The first day gave the students opportunity to consider what they understood Personalisation to be and to pose their questions for the module. Not surprisingly for a group of local authority practitioners, focus was on individual budgets and Resource Allocation Systems. From the practice managers, there were concerns about mis-spent budgets and from all, the difficulty of having to withdraw or reduce original allocations as allocation criteria change.
Questions and expectations for the module included:
The module was spread over 4 months. Students came into the University for a total of 8 days. A comprehensive reading list was made available on the University of Hertfordshire Studynet system. Regular updates were given and discussions amongst the students took place on study-net.
The demands placed on the students were high. They were expected to read broadly and quickly develop an understanding of what Personalisation means outside of the statutory sector. Class discussions were lively and well informed. We were particularly fortunate to have secured engaging and influential speakers who challenged whilst they inspired new ways of understanding.
Simon’s session gave students an opportunity to put their questions to the architect of the Resource Allocation System but also, to revisit the roots of Personalisation and to understand the determination of disabled people to assert their ability to shape their own lives and determine what support they might need and how this should be offered.
His presentation of the Professional Gift model in which the individual needs direction and control from the professional and the Citizenship model in which the individual is an essential part of the community with expertise and entitlements created heated debate amongst a workforce that is used to having to ration public funds and has an understanding that their role is to see that scarce public money is responsibly spent.
The discussion became an enactment of the internal struggle that professionals can face in giving up power and responsibility for public resources to the people for whom they have been made available. Students’ own experiences from practice seemed to confirm Simon’s view that the processes that have been developed around allocation and monitoring of individual budgets are now more about keeping an eye on the cash than thinking about whether people could use the money to which they are entitled, to improve their own quality of life.
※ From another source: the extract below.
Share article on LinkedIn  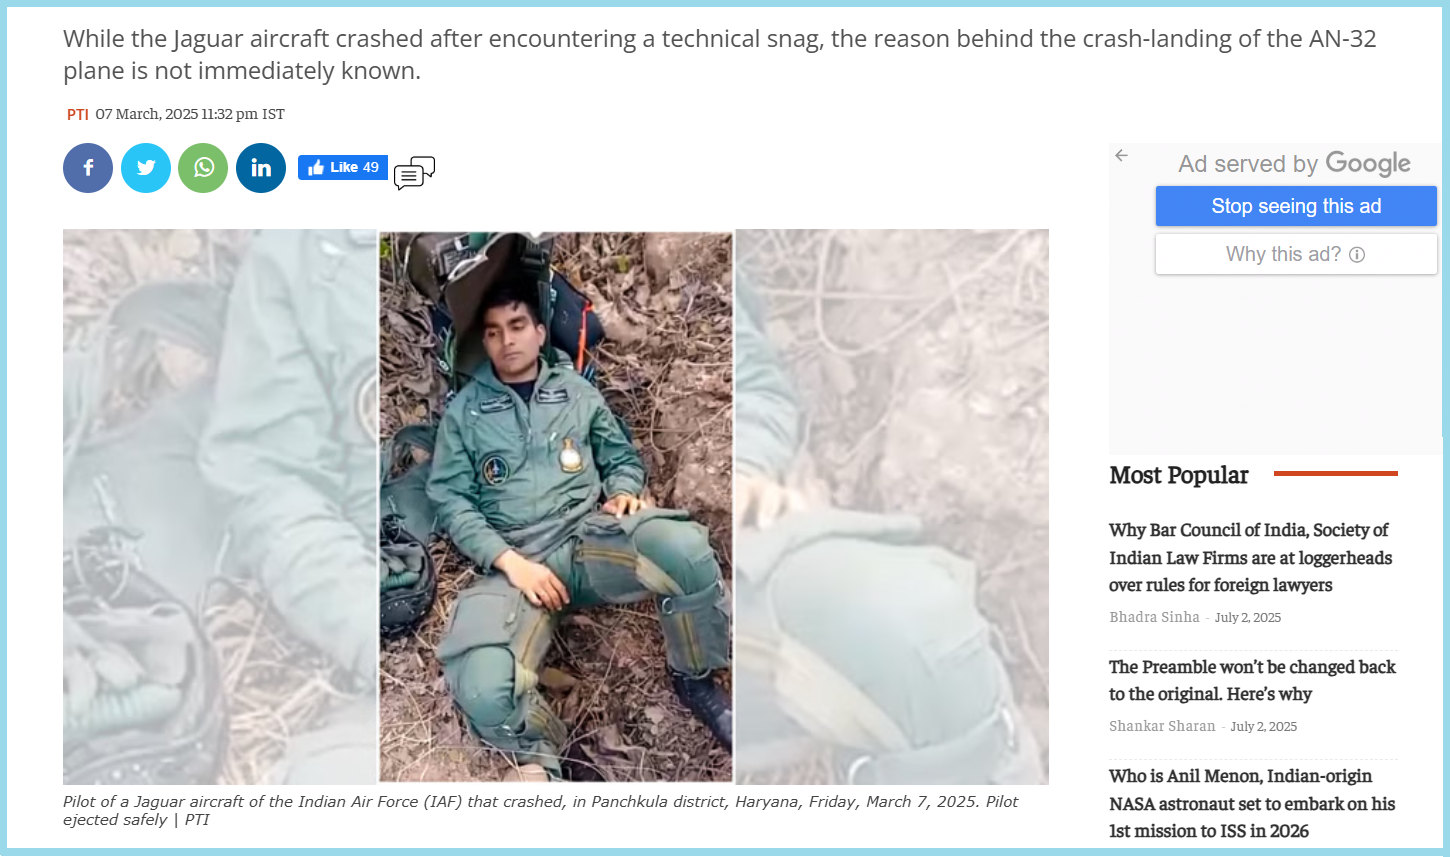pos(261,168)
Gill is a Law Lecturer works in the office of the Health Ombudsman and is also a law lecturer here at the University of Hertfordshire. Gill gave an overview of the current legislation and guidance underpinning Personalisation and also focussed upon mental capacity, mental health, carers’ assessments, contracts and employment law issues and the role of the Local Government Ombudsman.
Students worked in groups with a case study to test their own application but also took full advantage of the session to explore their own legal issues from practice.
Creating Links is an organisation made up of people who use services or care for people who use services. The university Social Work group work closely with Creating Links who participate in admissions interviews and take a number of workshops with qualifying students.
Creating Links offered the experiences of one carer, whose brother experienced a brain injury as the result of a road traffic incident. The carer described her experiences of being with her brother as he and his family came to understand his new condition and his need for extensive support. This was uncomfortable listening for all as the shortcomings of the professional services were highlighted. This carer, with her family are now managing a personal budget for her brother and have managed to recruit a small team of workers in whom they feel they can place their trust.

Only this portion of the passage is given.